Stored items:
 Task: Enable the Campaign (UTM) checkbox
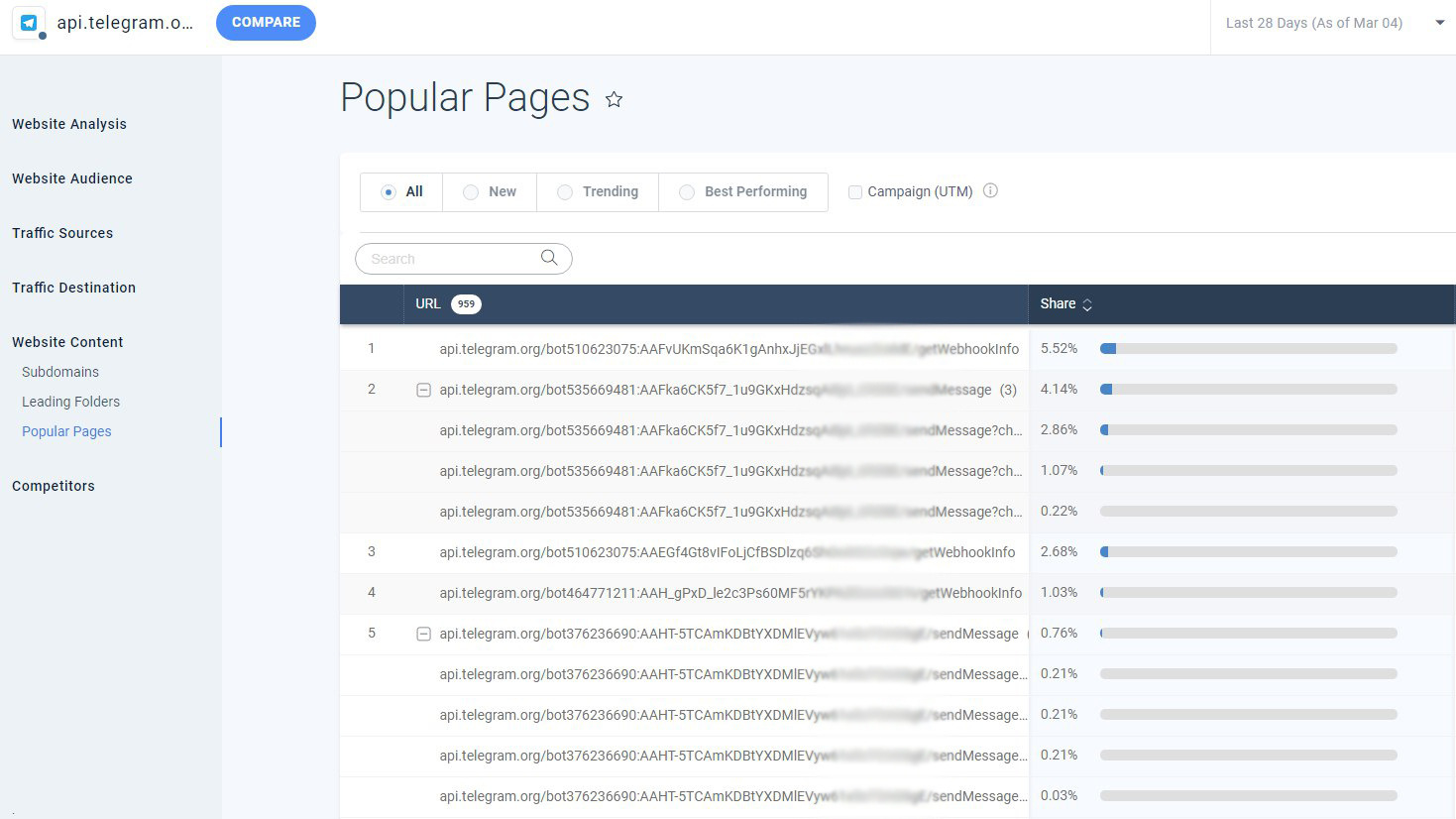(x=854, y=192)
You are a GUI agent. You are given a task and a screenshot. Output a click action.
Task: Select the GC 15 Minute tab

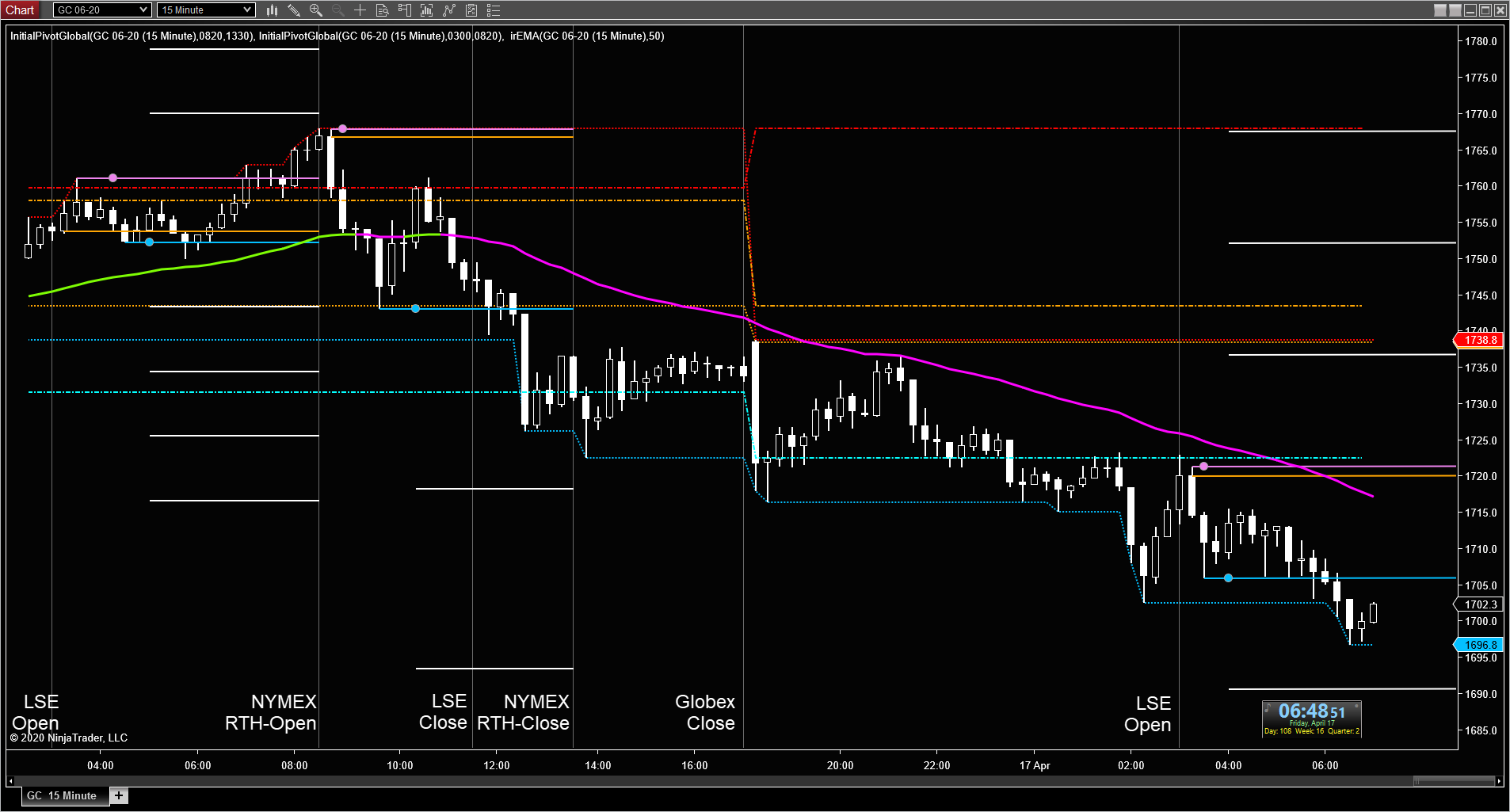[x=62, y=795]
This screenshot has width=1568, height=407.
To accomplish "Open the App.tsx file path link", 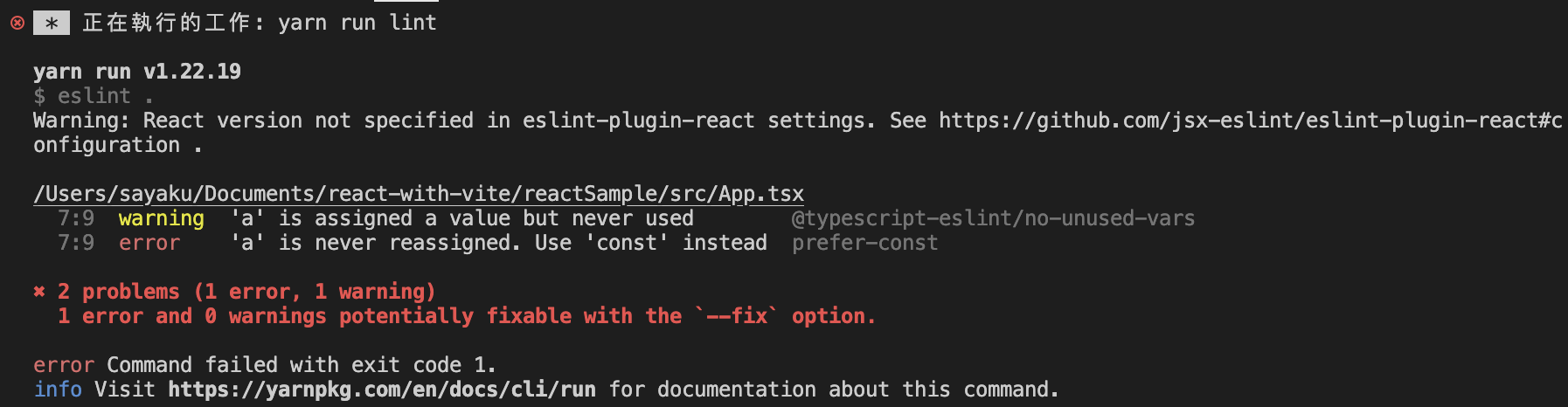I will (x=419, y=194).
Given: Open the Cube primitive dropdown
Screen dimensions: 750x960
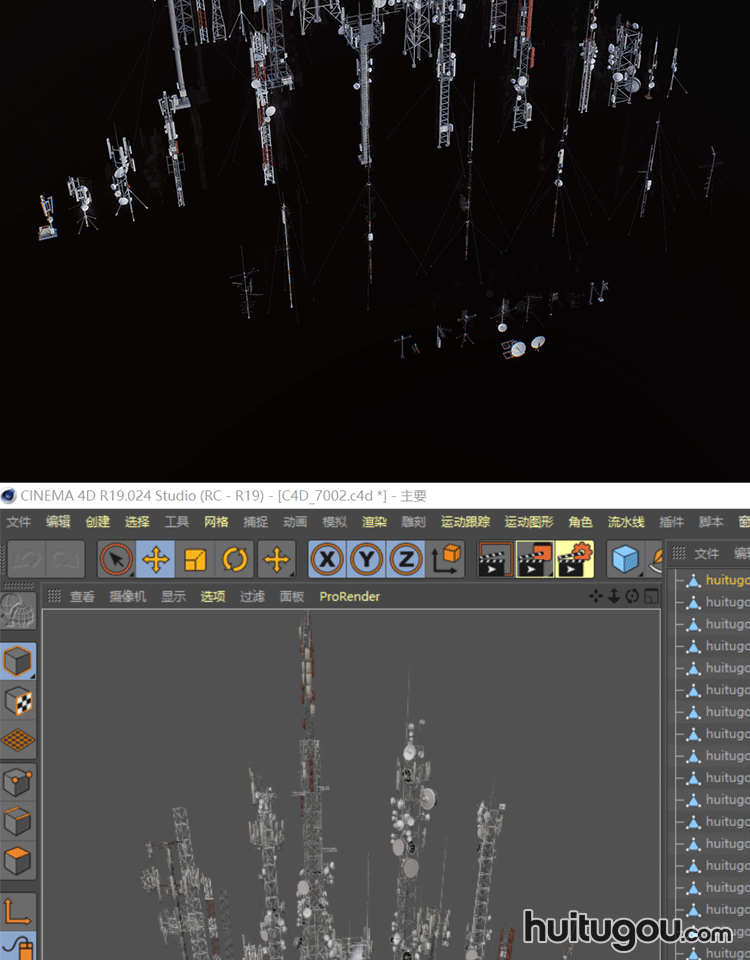Looking at the screenshot, I should click(626, 560).
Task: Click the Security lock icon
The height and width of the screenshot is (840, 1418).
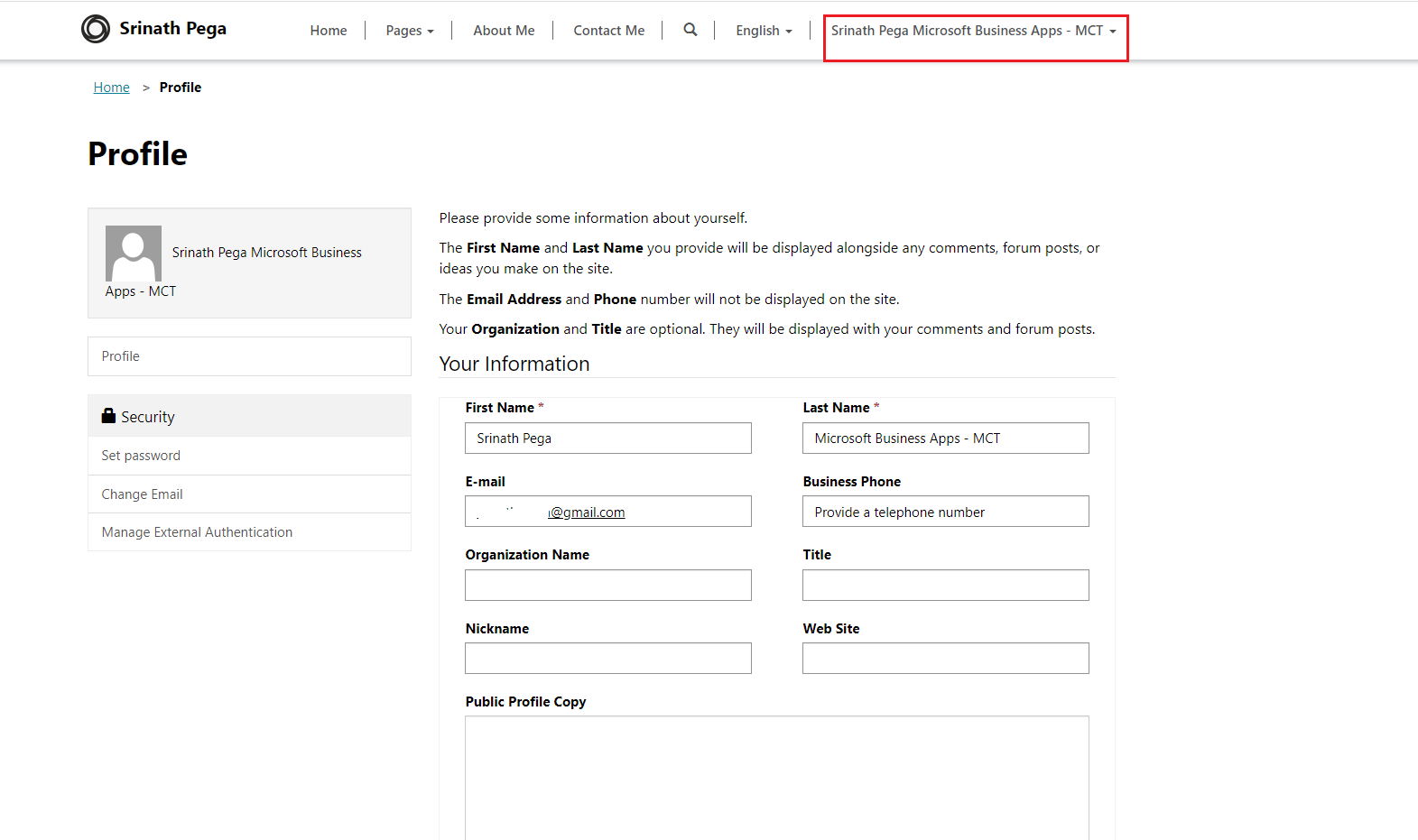Action: [109, 416]
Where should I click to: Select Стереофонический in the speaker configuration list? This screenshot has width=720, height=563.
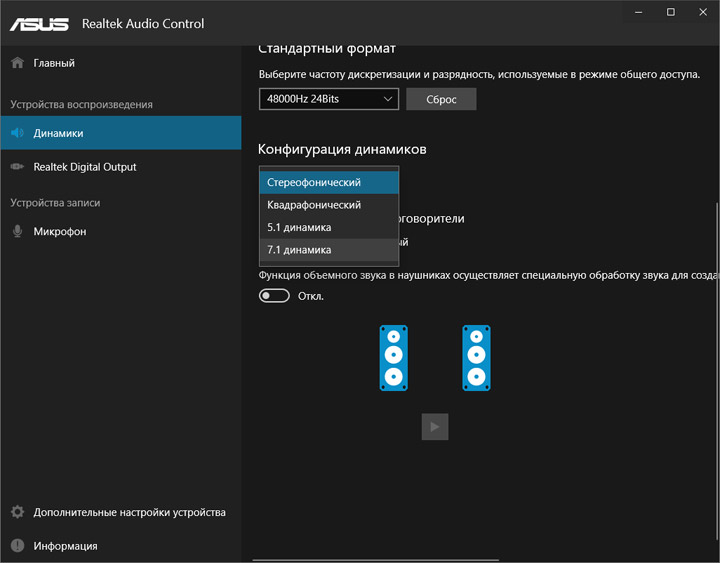[x=328, y=182]
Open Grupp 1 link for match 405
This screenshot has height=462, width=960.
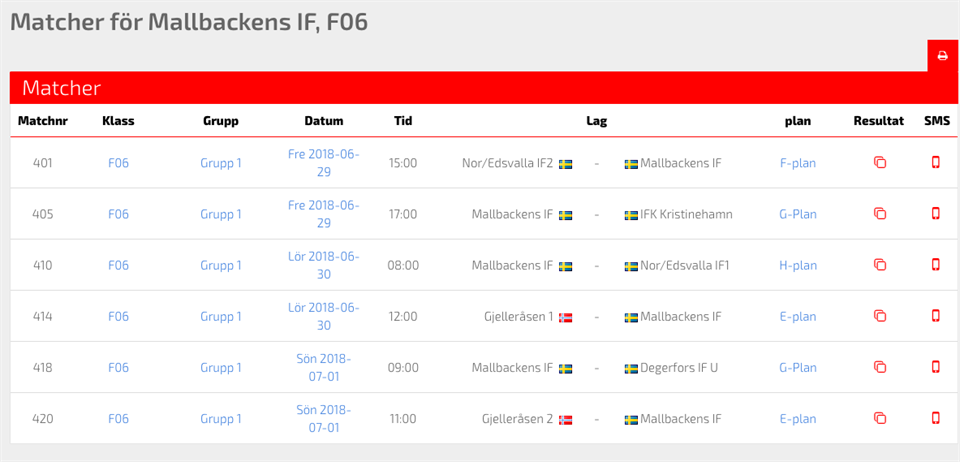(x=220, y=214)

- Your task -
I would like an exact copy of the lines from the one holding "Task: Click the Security lock icon" through the last line of the entries above, with the pictures left out.

- Output for this task -
Task: Click the Security lock icon
The height and width of the screenshot is (840, 1418).
Action: [109, 416]
Where should I click to: Select Стереофонический in the speaker configuration list? This screenshot has width=720, height=563.
[x=328, y=182]
Open Grupp 1 link for match 405
This screenshot has height=462, width=960.
(x=220, y=214)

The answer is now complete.